**Exercise requirements:**
The answer is the full set of records below, transcribed exactly.

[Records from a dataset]
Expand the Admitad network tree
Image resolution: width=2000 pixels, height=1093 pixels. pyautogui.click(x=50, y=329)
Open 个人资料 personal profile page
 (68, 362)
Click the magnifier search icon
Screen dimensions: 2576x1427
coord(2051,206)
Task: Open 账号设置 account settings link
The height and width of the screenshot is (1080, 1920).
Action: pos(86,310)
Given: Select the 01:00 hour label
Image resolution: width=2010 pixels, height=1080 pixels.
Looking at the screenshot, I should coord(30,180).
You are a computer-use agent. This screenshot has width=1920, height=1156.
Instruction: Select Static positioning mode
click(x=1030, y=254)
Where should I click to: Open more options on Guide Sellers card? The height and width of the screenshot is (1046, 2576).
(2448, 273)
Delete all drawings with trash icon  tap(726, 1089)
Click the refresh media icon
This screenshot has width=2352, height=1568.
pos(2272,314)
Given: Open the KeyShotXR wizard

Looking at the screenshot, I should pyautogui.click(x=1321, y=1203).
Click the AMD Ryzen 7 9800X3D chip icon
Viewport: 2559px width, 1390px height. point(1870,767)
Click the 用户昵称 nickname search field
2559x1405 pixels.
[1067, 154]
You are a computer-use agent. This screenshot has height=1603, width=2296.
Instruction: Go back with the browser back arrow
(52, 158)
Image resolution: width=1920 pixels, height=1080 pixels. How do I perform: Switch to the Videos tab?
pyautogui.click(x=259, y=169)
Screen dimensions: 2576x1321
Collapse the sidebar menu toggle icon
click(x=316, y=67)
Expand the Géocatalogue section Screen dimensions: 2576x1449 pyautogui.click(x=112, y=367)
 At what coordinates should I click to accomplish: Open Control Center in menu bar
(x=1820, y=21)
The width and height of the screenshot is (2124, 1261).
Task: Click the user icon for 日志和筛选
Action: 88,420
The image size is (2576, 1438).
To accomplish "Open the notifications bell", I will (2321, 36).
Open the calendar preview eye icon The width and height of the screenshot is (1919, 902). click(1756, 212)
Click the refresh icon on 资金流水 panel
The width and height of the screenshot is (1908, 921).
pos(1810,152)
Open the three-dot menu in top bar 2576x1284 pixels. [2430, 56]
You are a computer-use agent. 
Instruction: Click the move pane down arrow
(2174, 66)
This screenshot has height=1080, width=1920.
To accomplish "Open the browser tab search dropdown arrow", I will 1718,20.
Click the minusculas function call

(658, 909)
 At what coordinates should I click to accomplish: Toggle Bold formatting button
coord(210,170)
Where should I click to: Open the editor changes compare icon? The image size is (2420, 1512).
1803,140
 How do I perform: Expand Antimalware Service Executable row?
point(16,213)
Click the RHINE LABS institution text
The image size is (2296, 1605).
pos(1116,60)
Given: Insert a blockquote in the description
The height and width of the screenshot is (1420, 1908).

**Response area:**
Expand the Admitad network tree
Image resolution: width=2000 pixels, height=1093 pixels. pyautogui.click(x=50, y=329)
Open 个人资料 personal profile page
 (68, 362)
Click the magnifier search icon
Screen dimensions: 2576x1427
coord(2051,206)
Task: Open 账号设置 account settings link
The height and width of the screenshot is (1080, 1920).
Action: pos(86,310)
Given: Select the 01:00 hour label
Image resolution: width=2010 pixels, height=1080 pixels.
Looking at the screenshot, I should coord(30,180).
You are a computer-use agent. This screenshot has width=1920, height=1156.
Instruction: Select Static positioning mode
click(x=1030, y=254)
Where should I click to: Open more options on Guide Sellers card? The height and width of the screenshot is (1046, 2576).
(2448, 273)
Delete all drawings with trash icon  tap(726, 1089)
Click the refresh media icon
This screenshot has width=2352, height=1568.
pos(2272,314)
Given: Open the KeyShotXR wizard

Looking at the screenshot, I should pyautogui.click(x=1321, y=1203).
Click the AMD Ryzen 7 9800X3D chip icon
Viewport: 2559px width, 1390px height. point(1870,767)
Click the 用户昵称 nickname search field
2559x1405 pixels.
[1067, 154]
You are a computer-use agent. This screenshot has height=1603, width=2296.
Instruction: Go back with the browser back arrow
(52, 158)
Image resolution: width=1920 pixels, height=1080 pixels. How do I perform: Switch to the Videos tab?
pyautogui.click(x=259, y=169)
Screen dimensions: 2576x1321
Collapse the sidebar menu toggle icon
click(x=316, y=67)
Expand the Géocatalogue section Screen dimensions: 2576x1449 pyautogui.click(x=112, y=367)
 At what coordinates should I click to accomplish: Open Control Center in menu bar
(x=1820, y=21)
The width and height of the screenshot is (2124, 1261).
Task: Click the user icon for 日志和筛选
Action: 88,420
The image size is (2576, 1438).
To accomplish "Open the notifications bell", I will (2321, 36).
Open the calendar preview eye icon The width and height of the screenshot is (1919, 902). click(1756, 212)
Click the refresh icon on 资金流水 panel
The width and height of the screenshot is (1908, 921).
pos(1810,152)
Open the three-dot menu in top bar 2576x1284 pixels. [2430, 56]
You are a computer-use agent. 
Instruction: Click the move pane down arrow
(2174, 66)
This screenshot has height=1080, width=1920.
To accomplish "Open the browser tab search dropdown arrow", I will 1718,20.
Click the minusculas function call

(658, 909)
 At what coordinates should I click to accomplish: Toggle Bold formatting button
coord(210,170)
Where should I click to: Open the editor changes compare icon? The image size is (2420, 1512).
1803,140
 How do I perform: Expand Antimalware Service Executable row?
point(16,213)
Click the RHINE LABS institution text
The image size is (2296, 1605).
pos(1116,60)
Given: Insert a blockquote in the description
The height and width of the screenshot is (1420, 1908).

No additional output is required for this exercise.